# [Task item]
Transcribe the listing word for word. Begin at its first line and end with the line containing "Task: Click phone icon next to 07071 29-86724".

★ ★ ★ ★ ★

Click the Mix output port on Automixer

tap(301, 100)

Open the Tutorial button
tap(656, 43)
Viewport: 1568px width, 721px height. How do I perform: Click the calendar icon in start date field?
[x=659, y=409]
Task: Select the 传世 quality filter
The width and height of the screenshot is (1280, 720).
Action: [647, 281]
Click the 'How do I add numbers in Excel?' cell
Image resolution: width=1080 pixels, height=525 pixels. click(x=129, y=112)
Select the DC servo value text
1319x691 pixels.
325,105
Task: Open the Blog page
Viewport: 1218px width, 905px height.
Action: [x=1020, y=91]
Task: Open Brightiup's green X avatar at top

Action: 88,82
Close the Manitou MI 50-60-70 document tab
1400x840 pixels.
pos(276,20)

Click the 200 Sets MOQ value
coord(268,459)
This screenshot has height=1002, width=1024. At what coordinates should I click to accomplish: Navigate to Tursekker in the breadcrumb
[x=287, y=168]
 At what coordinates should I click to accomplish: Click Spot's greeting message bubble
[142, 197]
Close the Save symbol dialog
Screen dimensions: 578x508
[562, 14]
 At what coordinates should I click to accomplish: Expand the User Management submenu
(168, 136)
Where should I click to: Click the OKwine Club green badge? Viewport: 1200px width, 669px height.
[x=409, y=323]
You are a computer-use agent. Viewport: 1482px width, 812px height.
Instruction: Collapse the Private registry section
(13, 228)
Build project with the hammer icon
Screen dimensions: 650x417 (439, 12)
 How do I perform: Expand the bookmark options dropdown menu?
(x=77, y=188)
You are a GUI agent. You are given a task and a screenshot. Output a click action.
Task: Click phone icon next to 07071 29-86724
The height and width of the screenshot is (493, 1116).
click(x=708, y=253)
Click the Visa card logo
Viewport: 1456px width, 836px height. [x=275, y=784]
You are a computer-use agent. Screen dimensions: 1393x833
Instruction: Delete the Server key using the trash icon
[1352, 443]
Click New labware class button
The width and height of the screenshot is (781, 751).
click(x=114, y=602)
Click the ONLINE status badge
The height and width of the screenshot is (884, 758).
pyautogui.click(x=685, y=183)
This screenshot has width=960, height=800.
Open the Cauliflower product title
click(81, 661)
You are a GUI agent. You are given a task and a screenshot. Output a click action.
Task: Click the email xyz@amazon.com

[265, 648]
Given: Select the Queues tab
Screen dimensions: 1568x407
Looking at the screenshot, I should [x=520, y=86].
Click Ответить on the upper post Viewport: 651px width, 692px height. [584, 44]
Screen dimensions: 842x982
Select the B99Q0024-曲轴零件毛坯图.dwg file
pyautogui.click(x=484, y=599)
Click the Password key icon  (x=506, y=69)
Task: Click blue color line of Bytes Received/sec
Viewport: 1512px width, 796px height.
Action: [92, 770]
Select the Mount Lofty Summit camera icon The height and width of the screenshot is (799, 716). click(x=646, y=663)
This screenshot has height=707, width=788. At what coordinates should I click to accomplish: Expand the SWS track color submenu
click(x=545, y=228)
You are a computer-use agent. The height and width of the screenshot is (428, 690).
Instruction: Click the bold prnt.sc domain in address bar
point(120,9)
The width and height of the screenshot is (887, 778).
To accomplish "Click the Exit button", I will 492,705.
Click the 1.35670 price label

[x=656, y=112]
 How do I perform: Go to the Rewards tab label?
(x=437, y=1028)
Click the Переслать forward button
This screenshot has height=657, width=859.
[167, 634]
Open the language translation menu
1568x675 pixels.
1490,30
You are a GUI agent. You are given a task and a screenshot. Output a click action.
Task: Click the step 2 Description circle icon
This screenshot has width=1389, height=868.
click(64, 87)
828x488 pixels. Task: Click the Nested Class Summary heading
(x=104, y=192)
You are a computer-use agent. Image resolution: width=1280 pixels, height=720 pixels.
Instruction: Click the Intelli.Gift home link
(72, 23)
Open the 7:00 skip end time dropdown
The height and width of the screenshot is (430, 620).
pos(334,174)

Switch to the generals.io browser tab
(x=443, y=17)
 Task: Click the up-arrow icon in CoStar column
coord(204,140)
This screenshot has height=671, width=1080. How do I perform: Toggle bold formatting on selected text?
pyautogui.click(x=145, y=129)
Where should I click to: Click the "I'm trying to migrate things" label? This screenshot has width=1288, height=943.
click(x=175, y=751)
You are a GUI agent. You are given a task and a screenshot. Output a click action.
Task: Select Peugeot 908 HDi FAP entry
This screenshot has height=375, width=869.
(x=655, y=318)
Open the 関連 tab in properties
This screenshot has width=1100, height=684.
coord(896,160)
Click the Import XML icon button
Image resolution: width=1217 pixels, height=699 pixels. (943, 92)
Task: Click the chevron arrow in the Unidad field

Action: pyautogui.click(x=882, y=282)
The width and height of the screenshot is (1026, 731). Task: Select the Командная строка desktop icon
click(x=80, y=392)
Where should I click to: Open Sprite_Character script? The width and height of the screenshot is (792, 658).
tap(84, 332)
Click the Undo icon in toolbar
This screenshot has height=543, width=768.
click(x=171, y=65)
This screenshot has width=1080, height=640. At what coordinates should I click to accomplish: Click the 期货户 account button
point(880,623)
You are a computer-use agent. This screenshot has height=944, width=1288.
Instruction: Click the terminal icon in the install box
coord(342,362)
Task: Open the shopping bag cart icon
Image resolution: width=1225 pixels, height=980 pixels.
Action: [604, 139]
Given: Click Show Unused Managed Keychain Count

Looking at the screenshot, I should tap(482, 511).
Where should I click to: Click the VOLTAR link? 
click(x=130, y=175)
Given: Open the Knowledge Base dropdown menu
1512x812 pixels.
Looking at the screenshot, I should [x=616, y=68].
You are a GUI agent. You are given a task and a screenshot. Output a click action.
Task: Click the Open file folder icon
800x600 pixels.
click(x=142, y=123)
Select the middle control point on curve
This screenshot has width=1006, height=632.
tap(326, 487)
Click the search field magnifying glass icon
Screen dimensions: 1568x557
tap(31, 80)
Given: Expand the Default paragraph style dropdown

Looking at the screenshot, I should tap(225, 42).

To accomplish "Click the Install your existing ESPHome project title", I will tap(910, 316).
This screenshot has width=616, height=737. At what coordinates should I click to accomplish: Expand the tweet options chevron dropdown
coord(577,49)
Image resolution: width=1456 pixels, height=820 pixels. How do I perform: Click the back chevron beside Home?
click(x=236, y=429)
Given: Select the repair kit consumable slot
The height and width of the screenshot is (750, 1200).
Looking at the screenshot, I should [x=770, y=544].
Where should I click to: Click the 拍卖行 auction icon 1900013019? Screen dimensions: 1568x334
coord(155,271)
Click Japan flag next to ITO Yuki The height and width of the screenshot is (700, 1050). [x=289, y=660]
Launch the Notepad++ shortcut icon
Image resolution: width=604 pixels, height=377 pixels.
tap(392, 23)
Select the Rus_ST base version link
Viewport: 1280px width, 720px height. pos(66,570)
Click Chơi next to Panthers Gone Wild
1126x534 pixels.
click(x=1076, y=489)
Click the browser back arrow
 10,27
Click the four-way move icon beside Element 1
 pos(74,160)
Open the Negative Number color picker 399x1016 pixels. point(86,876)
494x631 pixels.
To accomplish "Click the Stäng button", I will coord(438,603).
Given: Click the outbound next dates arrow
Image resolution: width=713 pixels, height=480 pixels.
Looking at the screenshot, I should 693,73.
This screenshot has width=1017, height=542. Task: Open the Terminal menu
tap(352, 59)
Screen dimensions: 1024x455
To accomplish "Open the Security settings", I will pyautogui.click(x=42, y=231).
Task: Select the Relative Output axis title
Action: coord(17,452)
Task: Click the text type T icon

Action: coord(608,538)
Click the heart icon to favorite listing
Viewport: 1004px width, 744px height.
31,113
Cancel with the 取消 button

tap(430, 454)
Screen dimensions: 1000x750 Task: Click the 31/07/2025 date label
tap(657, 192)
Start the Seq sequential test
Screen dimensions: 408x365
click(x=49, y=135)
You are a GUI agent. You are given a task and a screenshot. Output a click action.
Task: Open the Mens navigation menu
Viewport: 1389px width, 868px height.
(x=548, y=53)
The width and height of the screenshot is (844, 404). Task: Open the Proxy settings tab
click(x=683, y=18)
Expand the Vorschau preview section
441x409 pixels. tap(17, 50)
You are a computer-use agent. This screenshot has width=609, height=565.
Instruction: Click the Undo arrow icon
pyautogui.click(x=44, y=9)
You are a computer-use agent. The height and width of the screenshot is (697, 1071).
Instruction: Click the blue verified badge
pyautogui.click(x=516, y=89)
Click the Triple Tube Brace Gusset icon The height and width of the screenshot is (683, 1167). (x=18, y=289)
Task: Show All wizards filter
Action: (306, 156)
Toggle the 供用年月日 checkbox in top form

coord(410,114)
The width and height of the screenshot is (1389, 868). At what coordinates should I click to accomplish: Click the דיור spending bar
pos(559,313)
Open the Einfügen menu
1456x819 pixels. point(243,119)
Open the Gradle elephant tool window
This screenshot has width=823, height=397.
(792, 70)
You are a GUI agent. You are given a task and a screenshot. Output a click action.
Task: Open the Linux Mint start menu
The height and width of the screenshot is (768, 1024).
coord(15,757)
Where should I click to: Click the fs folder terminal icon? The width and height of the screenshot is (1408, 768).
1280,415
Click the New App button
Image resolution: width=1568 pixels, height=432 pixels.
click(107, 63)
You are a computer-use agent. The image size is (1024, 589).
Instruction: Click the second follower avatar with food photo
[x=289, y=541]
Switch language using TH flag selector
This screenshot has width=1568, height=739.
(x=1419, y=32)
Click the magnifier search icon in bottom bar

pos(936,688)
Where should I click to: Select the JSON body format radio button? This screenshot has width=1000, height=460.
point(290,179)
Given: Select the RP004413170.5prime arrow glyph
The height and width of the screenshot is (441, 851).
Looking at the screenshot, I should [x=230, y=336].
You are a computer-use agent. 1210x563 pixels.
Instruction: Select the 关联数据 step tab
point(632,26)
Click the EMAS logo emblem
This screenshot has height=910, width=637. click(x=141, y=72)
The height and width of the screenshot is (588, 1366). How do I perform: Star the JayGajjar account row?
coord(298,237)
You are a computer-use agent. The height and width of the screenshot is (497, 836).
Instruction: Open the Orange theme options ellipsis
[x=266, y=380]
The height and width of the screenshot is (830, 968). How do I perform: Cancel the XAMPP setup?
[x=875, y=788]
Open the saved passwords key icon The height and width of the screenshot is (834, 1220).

★ ★ ★ ★ ★

# [Written answer]
Click the Mix output port on Automixer

tap(301, 100)

Open the Tutorial button
tap(656, 43)
Viewport: 1568px width, 721px height. How do I perform: Click the calendar icon in start date field?
[x=659, y=409]
Task: Select the 传世 quality filter
The width and height of the screenshot is (1280, 720).
Action: [647, 281]
Click the 'How do I add numbers in Excel?' cell
Image resolution: width=1080 pixels, height=525 pixels. click(x=129, y=112)
Select the DC servo value text
1319x691 pixels.
325,105
Task: Open the Blog page
Viewport: 1218px width, 905px height.
Action: [x=1020, y=91]
Task: Open Brightiup's green X avatar at top

Action: 88,82
Close the Manitou MI 50-60-70 document tab
1400x840 pixels.
pos(276,20)

Click the 200 Sets MOQ value
coord(268,459)
This screenshot has height=1002, width=1024. At what coordinates should I click to accomplish: Navigate to Tursekker in the breadcrumb
[x=287, y=168]
 At what coordinates should I click to accomplish: Click Spot's greeting message bubble
[142, 197]
Close the Save symbol dialog
Screen dimensions: 578x508
[562, 14]
 At what coordinates should I click to accomplish: Expand the User Management submenu
(168, 136)
Where should I click to: Click the OKwine Club green badge? Viewport: 1200px width, 669px height.
[x=409, y=323]
You are a computer-use agent. Viewport: 1482px width, 812px height.
Instruction: Collapse the Private registry section
(13, 228)
Build project with the hammer icon
Screen dimensions: 650x417 (439, 12)
 How do I perform: Expand the bookmark options dropdown menu?
(x=77, y=188)
You are a GUI agent. You are given a task and a screenshot. Output a click action.
Task: Click phone icon next to 07071 29-86724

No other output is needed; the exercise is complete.